I miei vuoti pieni – Recensione

I miei vuoti pieni – Recensione

Titolo: I miei vuoti pieni

Autore: Angela Sammarco

Casa editrice: Edizioni Tabula Fati

ISBN: 978-88-7475-818-0

Anno: 2020

Prezzo (Euro): 7

N. Pagine: 56

 

I miei vuoti pieni

Oggi per la mia rubrica di piccole recensioni torno nel mondo della poesia. Il volume che ho scelto per voi ha l’intrigante titolo  I miei vuoti pieni e rappresenta l’esordio letterario, per Tabula Fati, di Angela Sammarco.

Nata a Roma ma abruzzese d’adozione, Angela è da tempo attiva nel mondo dell’arte, dividendosi tra fotografia, danza e poesia, dopo una formazione che l’ha vista viaggiare tra Bologna, Torino e Parigi per studiare teatro, danza e arti circensi.

Il volume può vantare la presentazione di Daniela D’Alimonte, la brava poetessa di cui vi ho già parlato a proposito del suo “Un anno e altri giorni”. Giustamente, è proprio la D’Alimonte a definire la poesia di Angela Sammarco come “una poesia del quotidiano, della normalità”; spesso si parla – si abusa, a volte – della bellezza delle piccole cose, e nelle liriche della Sammarco emerge proprio la ricchezza di quei dettagli che sempre più vanno persi, e che solo l’occhio osservatore del poeta è in grado di cogliere.

“Ieri gli ho fatto spazio sotto l’albero
perché anche lui potesse stare all’ombra,
ma Ernesto ha preferito sorridere sotto
il sole.”

Ernesto

Le liriche sono tratte da “Ernesto”, una delle poesie più lunghe, ritratto di un’umanità che spesso ci scorre sotto gli occhi e sparisce senza lasciare traccia.
Ma la poesia di Angela è anche una poesia di contrasti, a partire dai “vuoti pieni” del titolo; timida e sfacciata allo stesso tempo, l’autrice ci conduce attraverso il suo mondo di contraddizioni, come nella bella “Ansi(a)mare”. Sembra di essere catapultati in una realtà parallela, con episodi dal respiro cinematografico (Anna e Joy), quasi ci si ritrovasse all’interno del favoloso mondo di Amélie, e altri che invece paiono omaggiare la forma canzone, come la stessa “Anna e Joy” o “Nina”:

“Nina cammina in punta di piedi col suo
maglione rosso sgualcito.
È una mela
spaventata.
Il ponte asfaltato è un braccio gigante
che attraversa le strade di Roma e i
sogni.
Nina guarda la stazione grigia e
anziana.
Sembra un film in bianco e nero che
respira.”

Tra un verso e l’altro spuntano citazioni che forse gettano una luce sulle ispirazioni di Angela. La copertina, intanto, raffigura un dipinto di Fantin-Latour, pittore impressionista, che venne utilizzato anche dalla band new wave dei New Order, sorta sulle ceneri dei Joy Division; e proprio alcune atmosfere rimandano a questo gruppo, citato forse anche nel titolo di “Anna e Joy”.
In “Alle sette di sera” pare invece palese nei versi “Anche io voglio vedere le centrali della/ luce elettrica, mischiarmi ai fumi/ verdi e rosa nostri” un tributo a Vasco Brondi, il moderno poeta metropolitano della band alternativa “Le luci della centrale elettrica”.

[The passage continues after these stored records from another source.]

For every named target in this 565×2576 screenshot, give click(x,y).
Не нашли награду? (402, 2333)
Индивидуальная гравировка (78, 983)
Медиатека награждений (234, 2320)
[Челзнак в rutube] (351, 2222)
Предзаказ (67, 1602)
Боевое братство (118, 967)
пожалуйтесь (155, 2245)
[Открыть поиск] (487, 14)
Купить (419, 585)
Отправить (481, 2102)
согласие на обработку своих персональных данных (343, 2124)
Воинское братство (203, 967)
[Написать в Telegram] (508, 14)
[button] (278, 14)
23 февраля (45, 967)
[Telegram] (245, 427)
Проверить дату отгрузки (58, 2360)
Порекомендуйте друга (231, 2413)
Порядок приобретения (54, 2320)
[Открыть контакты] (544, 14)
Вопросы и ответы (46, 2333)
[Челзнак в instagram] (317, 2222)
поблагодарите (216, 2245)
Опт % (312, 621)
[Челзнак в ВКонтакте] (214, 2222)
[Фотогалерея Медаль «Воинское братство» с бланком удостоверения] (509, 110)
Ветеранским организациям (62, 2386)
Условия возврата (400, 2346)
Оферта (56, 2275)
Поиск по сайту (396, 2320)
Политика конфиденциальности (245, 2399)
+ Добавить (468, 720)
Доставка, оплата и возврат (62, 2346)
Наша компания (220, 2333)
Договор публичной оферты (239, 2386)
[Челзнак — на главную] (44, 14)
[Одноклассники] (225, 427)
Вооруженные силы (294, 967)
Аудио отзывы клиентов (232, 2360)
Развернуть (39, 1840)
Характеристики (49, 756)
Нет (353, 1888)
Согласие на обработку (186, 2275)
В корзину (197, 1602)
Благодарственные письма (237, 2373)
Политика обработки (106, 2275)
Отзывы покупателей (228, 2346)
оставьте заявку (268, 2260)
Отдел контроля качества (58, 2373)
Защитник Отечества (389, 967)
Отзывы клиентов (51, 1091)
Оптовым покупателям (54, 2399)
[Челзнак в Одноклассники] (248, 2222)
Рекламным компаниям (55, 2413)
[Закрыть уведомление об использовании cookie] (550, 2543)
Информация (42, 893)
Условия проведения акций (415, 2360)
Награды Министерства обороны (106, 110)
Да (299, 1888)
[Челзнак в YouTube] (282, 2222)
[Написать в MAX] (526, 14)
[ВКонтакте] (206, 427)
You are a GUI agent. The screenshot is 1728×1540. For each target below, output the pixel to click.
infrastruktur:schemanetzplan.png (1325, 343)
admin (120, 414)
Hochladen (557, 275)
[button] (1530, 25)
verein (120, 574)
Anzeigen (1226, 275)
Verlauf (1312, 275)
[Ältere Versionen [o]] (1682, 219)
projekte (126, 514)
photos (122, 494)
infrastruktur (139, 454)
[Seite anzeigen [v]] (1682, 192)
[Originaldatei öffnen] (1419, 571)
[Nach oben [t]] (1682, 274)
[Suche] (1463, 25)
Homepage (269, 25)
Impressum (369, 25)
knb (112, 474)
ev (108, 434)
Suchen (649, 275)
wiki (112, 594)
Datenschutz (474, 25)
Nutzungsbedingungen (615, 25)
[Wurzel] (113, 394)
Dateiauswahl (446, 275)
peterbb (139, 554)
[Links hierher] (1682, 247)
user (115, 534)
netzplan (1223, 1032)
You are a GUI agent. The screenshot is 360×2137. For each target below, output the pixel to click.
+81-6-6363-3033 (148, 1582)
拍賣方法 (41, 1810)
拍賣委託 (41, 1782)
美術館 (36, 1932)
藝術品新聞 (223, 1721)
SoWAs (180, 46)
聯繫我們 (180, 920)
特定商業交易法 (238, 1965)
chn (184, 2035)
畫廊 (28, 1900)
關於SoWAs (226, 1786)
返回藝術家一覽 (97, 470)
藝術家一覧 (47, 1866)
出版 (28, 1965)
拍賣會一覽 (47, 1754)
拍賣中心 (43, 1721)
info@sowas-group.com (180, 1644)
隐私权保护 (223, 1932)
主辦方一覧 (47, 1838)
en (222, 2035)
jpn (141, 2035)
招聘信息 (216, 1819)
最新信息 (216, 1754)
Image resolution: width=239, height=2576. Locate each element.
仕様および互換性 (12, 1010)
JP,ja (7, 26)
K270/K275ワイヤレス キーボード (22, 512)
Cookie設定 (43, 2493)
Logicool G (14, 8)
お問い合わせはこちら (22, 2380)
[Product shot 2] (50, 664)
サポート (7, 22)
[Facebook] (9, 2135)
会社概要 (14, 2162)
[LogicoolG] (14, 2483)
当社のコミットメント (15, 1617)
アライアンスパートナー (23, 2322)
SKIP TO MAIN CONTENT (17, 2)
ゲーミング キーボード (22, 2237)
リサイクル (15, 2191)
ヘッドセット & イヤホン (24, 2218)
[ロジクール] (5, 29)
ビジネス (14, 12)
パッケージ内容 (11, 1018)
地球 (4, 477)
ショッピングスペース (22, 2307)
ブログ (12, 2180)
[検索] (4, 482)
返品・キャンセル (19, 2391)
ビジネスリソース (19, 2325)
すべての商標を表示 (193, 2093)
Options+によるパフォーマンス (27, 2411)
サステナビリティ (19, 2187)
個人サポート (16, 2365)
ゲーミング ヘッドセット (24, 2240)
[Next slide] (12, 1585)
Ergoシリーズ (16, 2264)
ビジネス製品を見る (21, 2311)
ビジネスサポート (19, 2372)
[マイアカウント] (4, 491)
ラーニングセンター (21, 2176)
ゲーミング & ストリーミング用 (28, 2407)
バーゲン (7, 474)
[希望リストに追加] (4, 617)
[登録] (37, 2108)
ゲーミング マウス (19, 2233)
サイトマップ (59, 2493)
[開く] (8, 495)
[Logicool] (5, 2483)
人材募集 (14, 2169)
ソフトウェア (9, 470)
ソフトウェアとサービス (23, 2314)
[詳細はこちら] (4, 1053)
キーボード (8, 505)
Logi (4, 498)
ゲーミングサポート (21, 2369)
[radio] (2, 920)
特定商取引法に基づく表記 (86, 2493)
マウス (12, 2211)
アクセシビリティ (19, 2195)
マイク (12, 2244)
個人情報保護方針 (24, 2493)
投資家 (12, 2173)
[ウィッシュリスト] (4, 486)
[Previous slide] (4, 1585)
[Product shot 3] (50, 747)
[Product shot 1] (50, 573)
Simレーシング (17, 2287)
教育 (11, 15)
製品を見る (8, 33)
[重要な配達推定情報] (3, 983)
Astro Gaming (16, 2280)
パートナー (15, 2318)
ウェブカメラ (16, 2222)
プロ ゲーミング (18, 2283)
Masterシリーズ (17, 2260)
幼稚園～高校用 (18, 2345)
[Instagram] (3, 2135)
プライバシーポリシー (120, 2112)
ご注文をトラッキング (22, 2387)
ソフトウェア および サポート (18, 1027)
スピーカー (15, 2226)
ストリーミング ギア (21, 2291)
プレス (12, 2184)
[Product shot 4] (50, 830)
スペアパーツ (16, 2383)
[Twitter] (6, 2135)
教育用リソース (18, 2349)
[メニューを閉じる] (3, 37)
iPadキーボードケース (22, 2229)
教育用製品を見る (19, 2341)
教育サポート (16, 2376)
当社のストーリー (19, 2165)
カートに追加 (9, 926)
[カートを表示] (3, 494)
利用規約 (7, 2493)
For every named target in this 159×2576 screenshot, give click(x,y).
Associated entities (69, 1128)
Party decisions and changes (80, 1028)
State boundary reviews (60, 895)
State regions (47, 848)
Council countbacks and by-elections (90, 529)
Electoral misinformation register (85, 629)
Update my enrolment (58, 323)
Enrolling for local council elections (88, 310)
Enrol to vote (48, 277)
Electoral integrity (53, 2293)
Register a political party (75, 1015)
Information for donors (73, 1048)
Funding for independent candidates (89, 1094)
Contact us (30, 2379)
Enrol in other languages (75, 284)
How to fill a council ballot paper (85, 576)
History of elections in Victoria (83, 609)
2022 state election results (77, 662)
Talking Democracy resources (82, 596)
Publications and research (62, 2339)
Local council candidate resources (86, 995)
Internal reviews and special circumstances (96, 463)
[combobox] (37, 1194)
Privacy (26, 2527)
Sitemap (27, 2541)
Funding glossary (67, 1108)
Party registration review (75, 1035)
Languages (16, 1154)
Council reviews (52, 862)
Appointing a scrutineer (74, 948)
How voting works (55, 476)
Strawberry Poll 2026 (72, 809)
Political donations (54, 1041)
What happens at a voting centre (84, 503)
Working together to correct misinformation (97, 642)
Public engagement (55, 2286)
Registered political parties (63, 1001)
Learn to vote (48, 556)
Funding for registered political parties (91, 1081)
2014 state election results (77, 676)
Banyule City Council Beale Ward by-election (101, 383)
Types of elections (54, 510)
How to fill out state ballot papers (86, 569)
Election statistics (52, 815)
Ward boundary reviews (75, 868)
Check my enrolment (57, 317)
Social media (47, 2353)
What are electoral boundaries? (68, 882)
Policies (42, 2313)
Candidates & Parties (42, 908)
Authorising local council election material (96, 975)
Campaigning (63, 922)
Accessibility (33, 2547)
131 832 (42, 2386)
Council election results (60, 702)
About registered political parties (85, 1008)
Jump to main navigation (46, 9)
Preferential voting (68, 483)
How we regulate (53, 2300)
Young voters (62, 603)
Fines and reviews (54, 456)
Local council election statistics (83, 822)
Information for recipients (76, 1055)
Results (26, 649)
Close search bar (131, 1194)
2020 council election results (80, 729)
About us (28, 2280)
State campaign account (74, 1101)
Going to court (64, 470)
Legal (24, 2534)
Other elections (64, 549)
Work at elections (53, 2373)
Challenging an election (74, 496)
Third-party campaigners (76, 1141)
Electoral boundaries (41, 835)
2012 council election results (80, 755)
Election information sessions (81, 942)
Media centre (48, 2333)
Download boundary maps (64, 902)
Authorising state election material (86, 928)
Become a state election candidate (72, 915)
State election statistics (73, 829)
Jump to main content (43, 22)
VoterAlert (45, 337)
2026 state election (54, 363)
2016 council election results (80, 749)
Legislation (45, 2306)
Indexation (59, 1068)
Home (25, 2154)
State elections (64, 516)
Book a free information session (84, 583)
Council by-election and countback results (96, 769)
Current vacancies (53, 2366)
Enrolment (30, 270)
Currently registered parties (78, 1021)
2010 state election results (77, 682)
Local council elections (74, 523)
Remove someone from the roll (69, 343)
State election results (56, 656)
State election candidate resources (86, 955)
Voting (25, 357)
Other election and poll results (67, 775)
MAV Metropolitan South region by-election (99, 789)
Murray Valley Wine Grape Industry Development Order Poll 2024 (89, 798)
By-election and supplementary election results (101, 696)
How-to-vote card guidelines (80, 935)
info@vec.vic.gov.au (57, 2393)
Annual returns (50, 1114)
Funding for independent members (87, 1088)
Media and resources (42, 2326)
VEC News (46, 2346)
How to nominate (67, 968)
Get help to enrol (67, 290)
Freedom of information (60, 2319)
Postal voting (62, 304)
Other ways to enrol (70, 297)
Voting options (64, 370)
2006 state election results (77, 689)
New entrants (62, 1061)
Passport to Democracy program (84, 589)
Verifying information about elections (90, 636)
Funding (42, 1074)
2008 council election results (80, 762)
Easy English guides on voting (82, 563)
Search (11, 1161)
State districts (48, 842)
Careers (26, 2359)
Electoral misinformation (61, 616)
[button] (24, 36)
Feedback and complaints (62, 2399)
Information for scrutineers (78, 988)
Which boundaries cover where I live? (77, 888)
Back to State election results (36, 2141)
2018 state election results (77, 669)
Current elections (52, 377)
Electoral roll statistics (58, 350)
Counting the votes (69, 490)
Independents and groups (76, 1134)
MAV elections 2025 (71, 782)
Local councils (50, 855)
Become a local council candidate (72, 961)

In conclusione, dopo avervi presentato alcune sillogi poetiche molto classiche, questo “I miei vuoti pieni” di Angela Sammarco rappresenta qualcosa di diverso, quasi come se fossero istantanee di un’emozione messe su carta senza starci troppo a pensare su, con parole scelte accuratamente ma sempre semplici e dirette.

Un affresco immediato ed emozionale che ci dice tanto dell’autrice e del suo ricco universo interiore.